Transitions & Establishing shots (2 replies)
Mr. Deakins when you are planning a film do you and the director determine what the transitions from scene to scene will be? For example an audio overlap, dissolve, hard cut, matching action, etc.?
What is your approach to establishing shots? Do you try and incorporate an action in to it so as to keep the plot and narrative moving?
Thanks for your time.
Sometimes the transitions will be discussed during pre production, especially if a film is storyboarded. On the day each scene is shot there is usually then some discussion as to what the outgoing shot of the prior scene was and what the next cut will be. Sound overlaps may well be mentioned if a shot needs to be held to accommodate dialogue but that happens less often.
The use of an establishing shot is all about context. Yes, it doesn't always make sense to cut to a wide shot just for the sake of letting the audience know where they are but, sometimes, that is exactly what does make sense. I would suggest you watch some of your favorite films and see how wide shots are used in them.

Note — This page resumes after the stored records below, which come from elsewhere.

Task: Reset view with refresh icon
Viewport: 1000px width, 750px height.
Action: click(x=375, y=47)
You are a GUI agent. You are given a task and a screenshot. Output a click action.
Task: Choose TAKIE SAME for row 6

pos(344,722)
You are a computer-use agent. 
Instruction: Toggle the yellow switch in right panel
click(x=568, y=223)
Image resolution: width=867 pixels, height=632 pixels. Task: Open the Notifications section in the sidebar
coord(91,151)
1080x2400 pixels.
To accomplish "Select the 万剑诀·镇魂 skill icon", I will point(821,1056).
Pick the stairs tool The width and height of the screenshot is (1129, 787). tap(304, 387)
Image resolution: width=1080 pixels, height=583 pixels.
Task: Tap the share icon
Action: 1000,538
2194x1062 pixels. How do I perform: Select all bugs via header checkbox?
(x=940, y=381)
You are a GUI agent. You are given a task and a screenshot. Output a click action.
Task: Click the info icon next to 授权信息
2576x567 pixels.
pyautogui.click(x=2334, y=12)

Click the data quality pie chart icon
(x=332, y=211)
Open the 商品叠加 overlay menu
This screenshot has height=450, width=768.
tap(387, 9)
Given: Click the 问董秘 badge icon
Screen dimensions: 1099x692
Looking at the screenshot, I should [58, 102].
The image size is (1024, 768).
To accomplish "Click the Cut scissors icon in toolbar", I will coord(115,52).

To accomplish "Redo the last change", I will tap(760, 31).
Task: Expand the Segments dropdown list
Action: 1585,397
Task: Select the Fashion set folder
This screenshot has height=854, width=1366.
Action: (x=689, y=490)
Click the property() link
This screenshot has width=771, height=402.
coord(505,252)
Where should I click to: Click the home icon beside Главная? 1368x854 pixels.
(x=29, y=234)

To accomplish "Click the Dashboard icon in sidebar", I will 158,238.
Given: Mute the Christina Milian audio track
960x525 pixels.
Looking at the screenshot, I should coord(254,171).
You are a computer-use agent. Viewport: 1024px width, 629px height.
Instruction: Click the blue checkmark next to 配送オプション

Yes I feel like the approach to transitions and establishing shots has a big affect on a film. I recently watched Blood Simple, No Country and Nightcrawler, paying close attention to how establishing shots and transitions where used. I felt like No Country was very focused on the development of the plot and characters. Blood Simple felt this way to but with a few more strict wide establishing shots. Nightcrawler has tons of strict establishing shots but I think Gilroy and Elswit were trying to create LA as one of the characters. Both approaches do create a very different vibe!